Massless and Massive Higher Spins from Anti-de Sitter Space Waveguide

TL;DR

This paper explores how higher-spin fields in anti-de Sitter space can acquire mass through boundary conditions in a Kaluza-Klein compactification, revealing connections to non-unitary theories and potential experimental tests.

Contribution

It introduces a novel approach to generating massive and partially-massless higher-spin fields via boundary conditions in AdS waveguides, linking to holography and experimental models.

Findings

Infinite tower of higher-spin fields obtained from compactification.

Higher-derivative boundary conditions lead to non-unitary spectra.
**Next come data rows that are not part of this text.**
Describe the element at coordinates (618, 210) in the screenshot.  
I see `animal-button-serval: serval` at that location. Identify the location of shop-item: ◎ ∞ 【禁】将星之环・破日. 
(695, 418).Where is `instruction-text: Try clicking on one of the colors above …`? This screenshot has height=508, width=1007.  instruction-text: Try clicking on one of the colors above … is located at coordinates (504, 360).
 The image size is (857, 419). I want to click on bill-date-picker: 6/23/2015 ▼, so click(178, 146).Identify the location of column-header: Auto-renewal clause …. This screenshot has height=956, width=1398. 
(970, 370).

Proposes experimental tests related to Higgs mechanism in condensed matter models.

Abstract

Higgs mechanism to massive higher-spin gauge fields is an outstanding open problem. We investigate this issue in the context of Kaluza-Klein compactification. Starting from a free massless higher-spin field in $(d+2)$-dimensional anti-de Sitter space and compactifying over a finite angular wedge, we obtain an infinite tower of heavy, light and massless higher-spin fields in $(d+1)$-dimensional anti-de Sitter space. All massive higher-spin fields are described gauge invariantly in terms of St\"ueckelberg fields. The spectrum depends on the boundary conditions imposed at both ends of the wedges. We obseved that higher-derivative boundary condition is inevitable for spin greater than three. For some higher-derivative boundary conditions, equivalently, spectrum-dependent boundary conditions, we get a non-unitary representation of partially-massless higher-spin fields of varying depth. We present intuitive picture which higher-derivative boundary conditions yield non-unitary system in terms of boundary action. We argue that isotropic Lifshitz interfaces in $O(N)$ Heisenberg magnet or $O(N)$ Gross-Neveu model provides the holographic dual conformal field theory and propose experimental test of (inverse) Higgs mechanism for massive and partially massless higher-spin fields.